21. PN a invoqué, pour sa part, le caractère abusif des clauses contenues dans le contrat de prêt en cause mettant intégralement à sa charge le risque de change. Il a contesté le fait que la notice d’information sur le risque de change ait été claire et compréhensible. À titre reconventionnel, il a notamment demandé que Lombard soit condamnée à lui rembourser une somme de 1 734 144 HUF (environ 4 870 euros) au titre d’un enrichissement sans cause résultant du défaut de validité de ce contrat.

22. La juridiction de première instance a notamment examiné les conditions dans lesquelles un contrat tel que le contrat de prêt en cause peut être déclaré valide au regard de l’avis rendu au mois de juin 2019 par l’organe consultatif de la Kúria (Cour suprême) (ci-après l’« avis de la Kúria »).

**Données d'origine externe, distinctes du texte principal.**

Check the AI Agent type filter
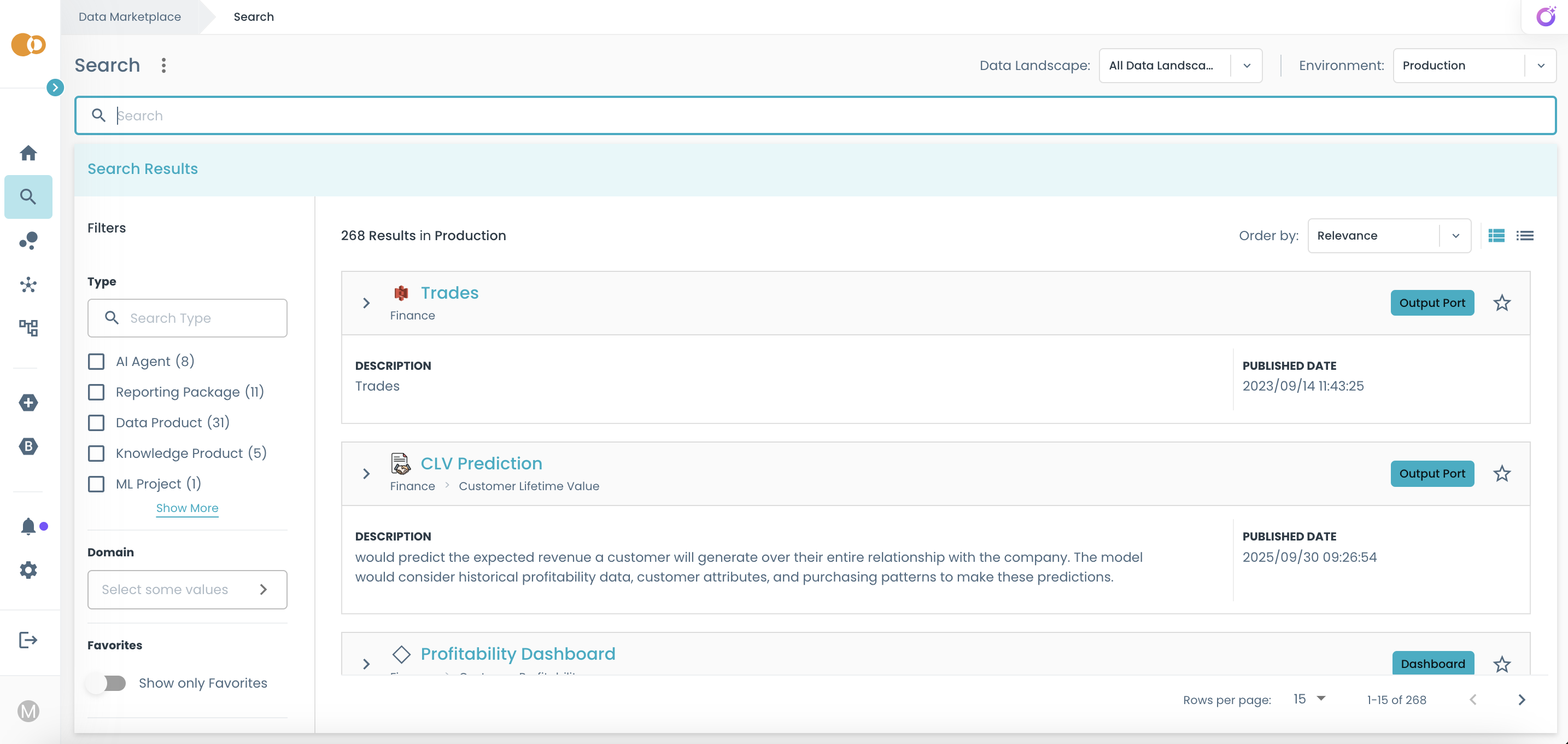Viewport: 1568px width, 744px height. tap(96, 362)
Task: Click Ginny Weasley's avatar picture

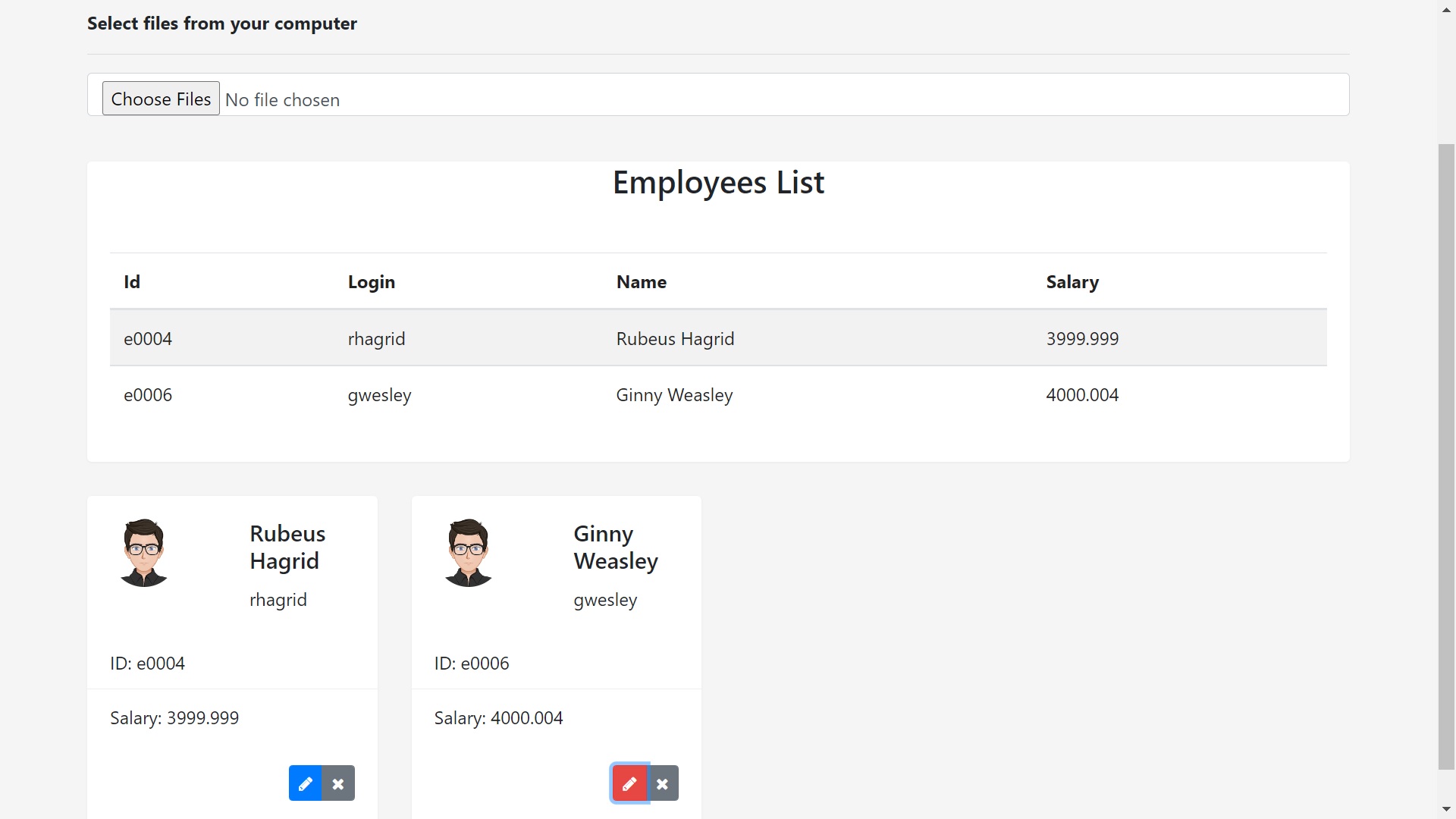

Selon ledit avis, lorsqu’un contrat de prêt dépourvu de validité est déclaré comme étant valide, deux solutions s’offrent aux juridictions. Soit elles pourraient déclarer le contrat comme étant valide, de telle sorte que celui–ci est réputé avoir été libellé en forints hongrois, moyennant un taux d’intérêt correspondant à la valeur du taux d’intérêt en vigueur pour les transactions en forints hongrois à la date de la conclusion dudit contrat, majoré de la marge appliquée. Soit elles pourraient déclarer le contrat comme étant valide en maximisant le cours de change entre la devise et le forint hongrois, le taux d’intérêt fixé dans le contrat restant quant à lui inchangé jusqu’à la date de conversion en forints hongrois.

23. La juridiction de première instance a décidé que, bien que le fait que la stipulation du contrat de prêt en cause selon laquelle le risque de change devait être supporté par PN revêtît un caractère abusif, ce contrat devait être considéré comme étant valide avec effet rétroactif à la date de sa conclusion, mais comme ayant été, depuis cette même date, libellé en forints hongrois. Elle a, par ailleurs, décidé que le taux d’intérêt annuel devait être fixé à 23,07 %, en se fondant sur le calcul, effectué par Lombard, basé sur la différence entre le montant initial du prêt et le montant total des mensualités remboursées par PN. En l’occurrence, le montant initial du prêt était de 1.417.500 HUF (environ 4 000 euros) et il était prévu que le montant total des mensualités de remboursement s’élèverait à 2.689.225 HUF (environ 7.600 euros). PN s’étant, dans les faits, acquitté d’une somme de 3.151.644 HUF (environ 8 900 euros), la juridiction de première instance a condamné Lombard, au titre de l’enrichissement sans cause, au remboursement de la différence entre ces deux derniers montants, à savoir 462.419 HUF (environ 1 300 euros).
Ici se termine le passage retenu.